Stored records
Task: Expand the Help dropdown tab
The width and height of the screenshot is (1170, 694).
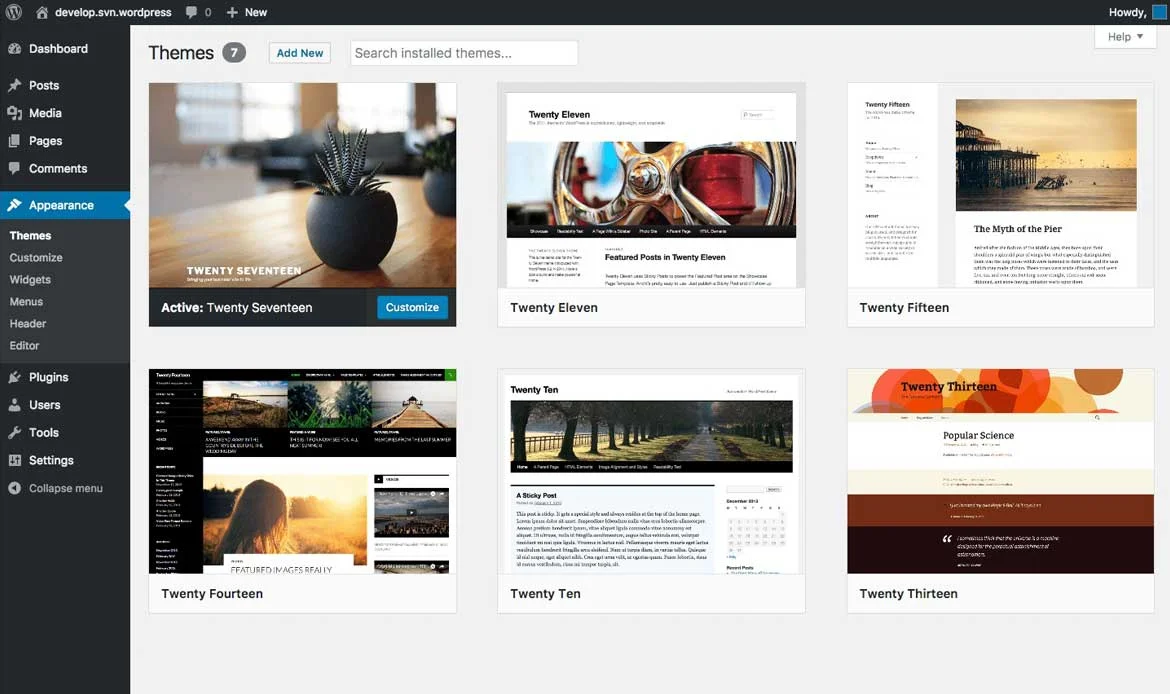Action: coord(1125,37)
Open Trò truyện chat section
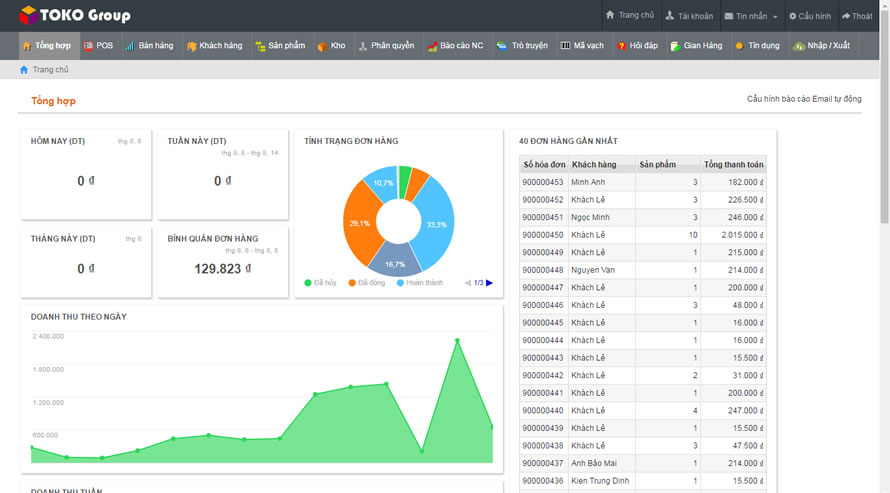890x493 pixels. (x=522, y=46)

Task to complete: Please repeat the lines of every entry above word for word, leaving out the pictures.

Written response:
Task: Expand the Help dropdown tab
The width and height of the screenshot is (1170, 694).
Action: coord(1125,37)
Open Trò truyện chat section
890x493 pixels. (x=522, y=46)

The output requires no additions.